The Ad Hoc Committee to Defend the University has issued a statement and is asking professors and others to sign on.
“In recent years, universities across the country have been targeted by outside groups seeking to influence what is taught and who can teach. To achieve their political agendas, these groups have defamed scholars, pressured administrators, and tried to bypass or subvert established procedures of academic governance,” the statement says. “As a consequence, faculty have been denied jobs or tenure, and scholars have been denied public platforms from which to share their viewpoints. This violates an important principle of scholarship, the free exchange of ideas, subjecting them to ideological and political tests. These attacks threaten academic freedom and the core mission of institutions of higher education in a democratic society.”...
...Signatories to the statement pledge, among other things, to “speak out against those who attack our colleagues and our universities in order to achieve their political goals” and to “urge university administrators and trustees to defend academic freedom and the norms of academic life, even if it means incurring the displeasure of non-scholarly groups, the media among them.”...

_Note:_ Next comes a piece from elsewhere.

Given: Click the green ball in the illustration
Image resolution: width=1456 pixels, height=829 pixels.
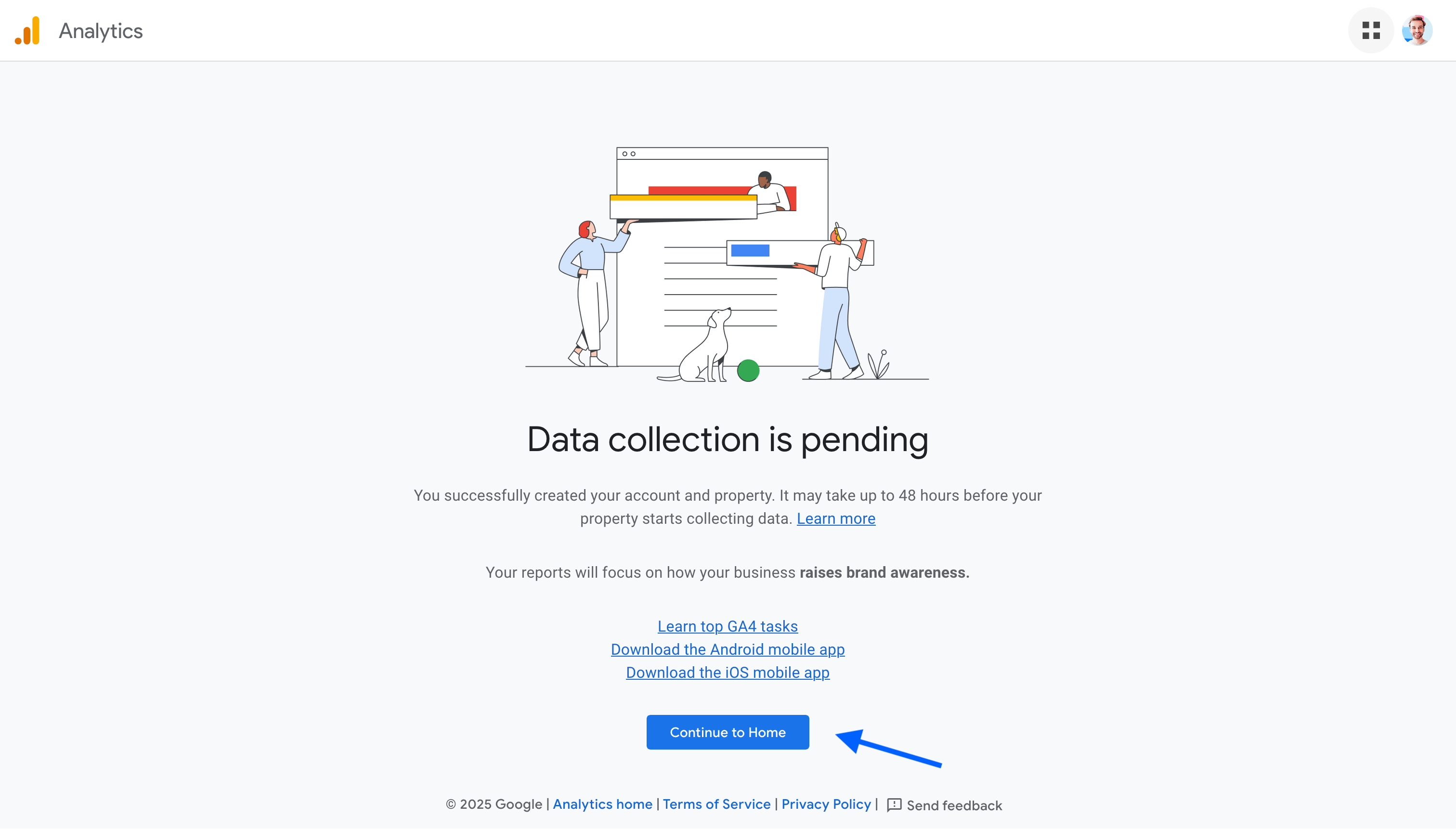Looking at the screenshot, I should pyautogui.click(x=748, y=371).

...The statement comes at a time of a series of high profile hiring or tenure cases involving professors who work on the Middle East and whose work has been subject to scrutiny by many non-academics during the process they were under consideration. Among the cases are those of Norman Finkelstein, who was denied tenure at DePaul University; Nadia Abu El-Haj, an anthropologist up for tenure at Barnard College; and Juan Cole, a professor of history at the University of Michigan who saw his candidacy for a job at Yale University derailed.
And this week, David Horowitz and his campus allies are sponsoring “Islamo-Fascism Awareness Week,” a series of events that will among other things say that women’s studies and other left-leaning scholars aren’t doing enough to combat radical Islam — and these events are already setting off controversies on many campuses, where students and professors say that the week is a thinly disguised effort to scare people about Muslims...
So the effort is already showing it has its own political agenda that goes beyond the pure protection of the fragile flowers of academia.
No mention of defending James Russell, or Tim Furnish, or Thomas Klocek? Quelle surprise.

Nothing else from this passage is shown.